The Museum of Tomato (in Italian Museo del pomodoro) is an Italian ethnographic museum dedicated to the tomato. It is located in Corte di Giarola, between Collecchio and Ozzano Taro, in the Province of Parma, a region historically dedicated to the production and processing of tomatoes. The museum shares space with the Museum of Pasta (in Italian della pasta).

==History==
In 2001, the Comitato Promotore dei Musei del Cibo (literally the Promoting Committee of Food Museums) was founded. Starting 2003 and 2004, it cooperated with the Association of the Food Museums of the Province of Parma, that had brought together the Province of Parma, the Communes of Soragna, Langhirano and Collecchio, a consortium of protectionists of typical food products, the Chamber of Commerce of Parma and various economic associations, all interested in the creation and management of a network of Food Museums in the province of Parma. This resulted in launching of an initiative to establish a museum in Corte di Giarola, a public building, and a great medieval rural court, as a museum dedicated to the tomato. It shares space with an adjoining Museum of Pasta (in Italian Museo della pasta).

==Opening==
The Tomato Museum is located on the ground floor of the west wing of Corte di Giarola that was renovated. It was earlier a centre for processing agricultural food products dating back to the medieval times until the end of the 19th century, later a processing industry for conserve and food in for the first six decades of the 20th century. The museum was inaugurated on September 25, 2010 coinciding with a conference with a convention dedicated to "Il pomodoro a Parma: storia, imprenditorialità e gusto" (meaning "Tomato in Parma: history, entrepreneurship and taste") with invitees Tullio Gregory, the director of the Istituto dell'Enciclopedia Italiana, the nutritionist Giorgio Calabrese, Giancarlo Gonizzi, the Italian coordinator of the Food Museums and famous food journalist Davide Paolini.

==Exhibition halls==
The exhibition halls of the Museum of Tomato are divided into seven sections.
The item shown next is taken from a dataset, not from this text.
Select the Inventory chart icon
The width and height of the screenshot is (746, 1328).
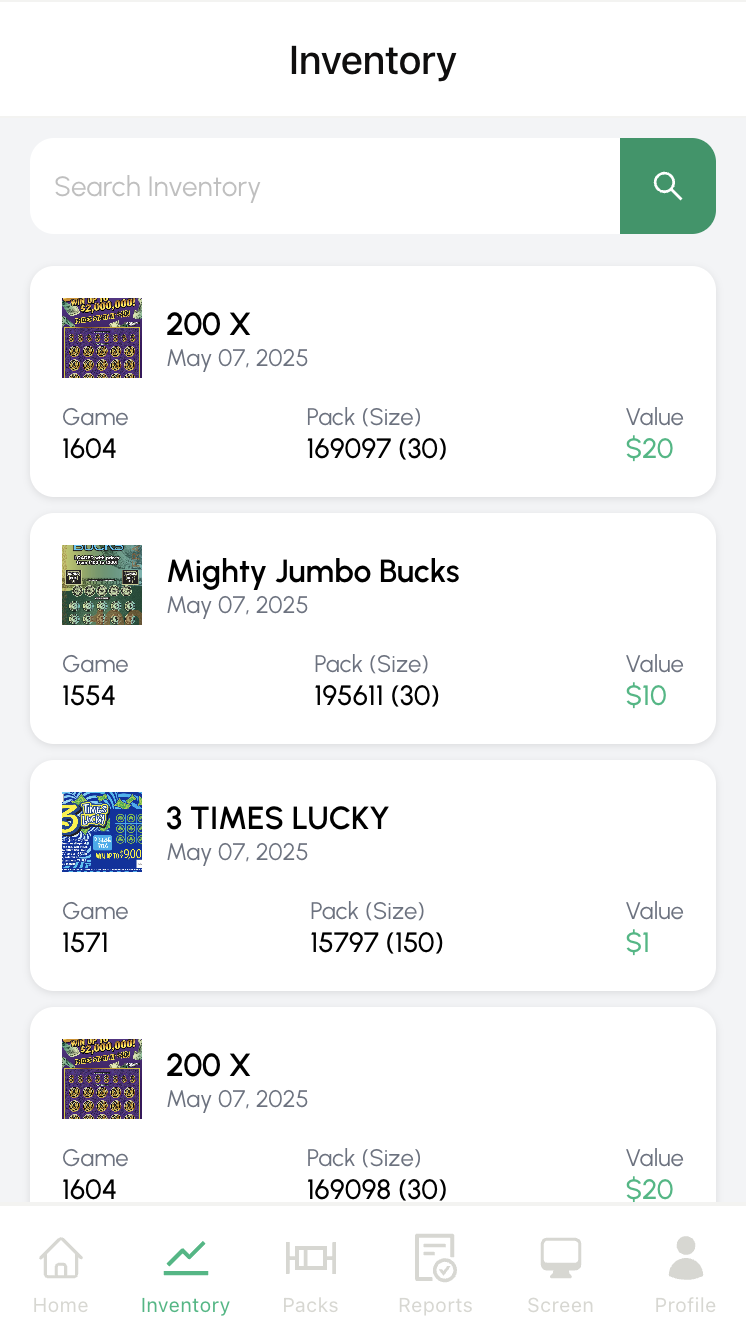coord(185,1257)
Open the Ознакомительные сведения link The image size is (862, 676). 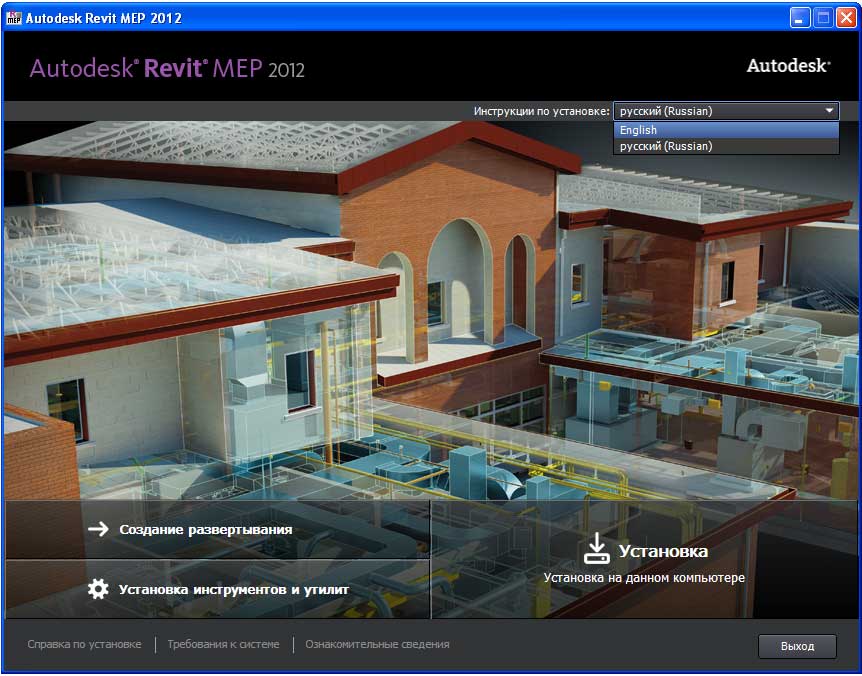377,645
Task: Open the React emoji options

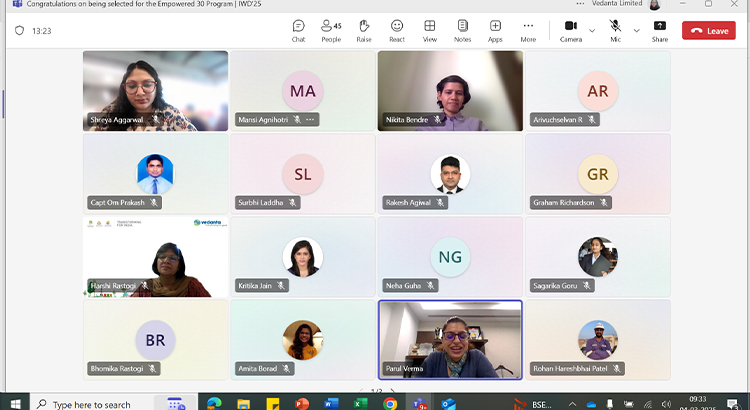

The first section, is characterized by the presence of a large central sculpture depicting a cut tomato, and through a series of panels, descriptions of the many existing tomato varieties, the history of its arrival in Europe from the American continent. The second hall illustrates, through some historical images and objects, the development of the tomato processing industry in Parma region, whereas the third hall displays 14 vintage machinery, describing the development of tomato production technologies, whereas the fourth hall describes the production process, the finished product and packaging. The fifth hall illustrates through some panels, the development of the tomato mechanical industry, and sixth hall illustrates, through pictures and panels, the pioneers of the industry and production facilities of well-established factories. Finally the seventh hall describes, through panels, postcards, advertising brochures, and catalogs, the rich culture of the "Pomodoro World".

==Sources==
- Mariagrazia Villa, "Il Museo del Pomodoro", in Parma economica, nº 1, Parma, Camera di Commercio di Parma, 2010.